Je aufgeräumter unsere Zimmer und Kalender sind, desto besser können wir uns fokussieren. Nichts lenkt uns von unserer geplanten Tätigkeit ab. Aber was ist, wenn wir einmal nichts zu tun haben? Wenn wir Leere spüren und nicht wissen, wie wir sie füllen sollen? Wenn wir von einem Gefühl der Einsamkeit heimgesucht werden, weil unsere ausgemistete Playstation unseren Mangel an Sozialkontakten nicht mehr ausgleichen kann? Wer ohnehin zum Grübeln neigt, verfällt dann vielleicht noch stärker in Tagträumerei und hängt sich an seinen Gedanken auf.

Beim Minimalisieren müssen wir uns immer auch fragen, was danach kommt. Was wir machen, wenn wir alle Zeitfresser eliminiert haben. Wenn wir unseren Besitz minimalisiert haben und uns nicht mehr um Kauf, Pflege und Wartung von Gegenständen kümmern müssen. Wenn wir durch das gesparte Geld vielleicht sogar weniger arbeiten müssen und somit noch mehr Freizeit zur Verfügung haben.

Was wollen wir tun, wenn wir nichts mehr tun müssen? Haben wir einen Plan für die Zeit danach? Oder sitzen wir dann auf einmal zwischen unseren weißen Wänden und wissen nicht, was wir mit unserer Zeit anfangen sollen?

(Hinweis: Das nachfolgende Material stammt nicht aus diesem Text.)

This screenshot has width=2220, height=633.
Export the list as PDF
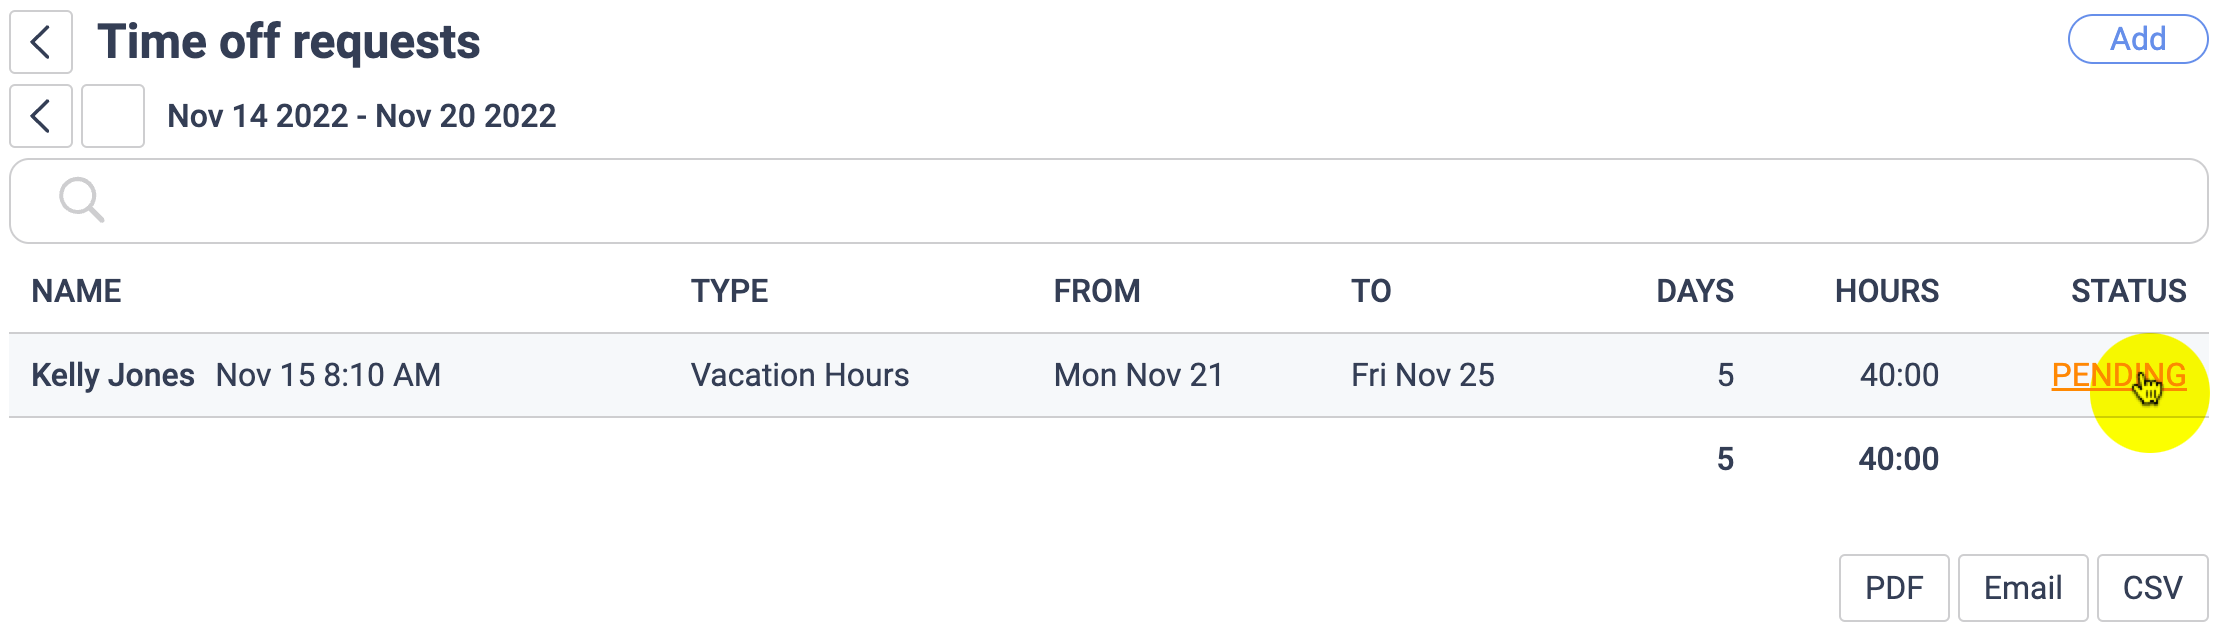click(x=1893, y=588)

Wofür wir uns dann entscheiden, ist ganz individuell. Einen Tipp kann uns niemand geben. „Probiere einfach vieles aus“ wäre wieder müssen. Wir können aber tun und lassen, was wir wollen. Was das ist, finden wir irgendwann selbst heraus. Vielleicht lümmelnd auf dem Sofa, sofern wir das nicht ausgemistet haben. Weil wir das gerade wollen. Oder im Gespräch mit Freunden. Die uns so viel wert sind, dass wir diesen Termin nicht aus unserem Kalender gestrichen haben.

Wie verbringst du deine durch den Minimalismus gewonnene Zeit? Hast du noch ein Sofa?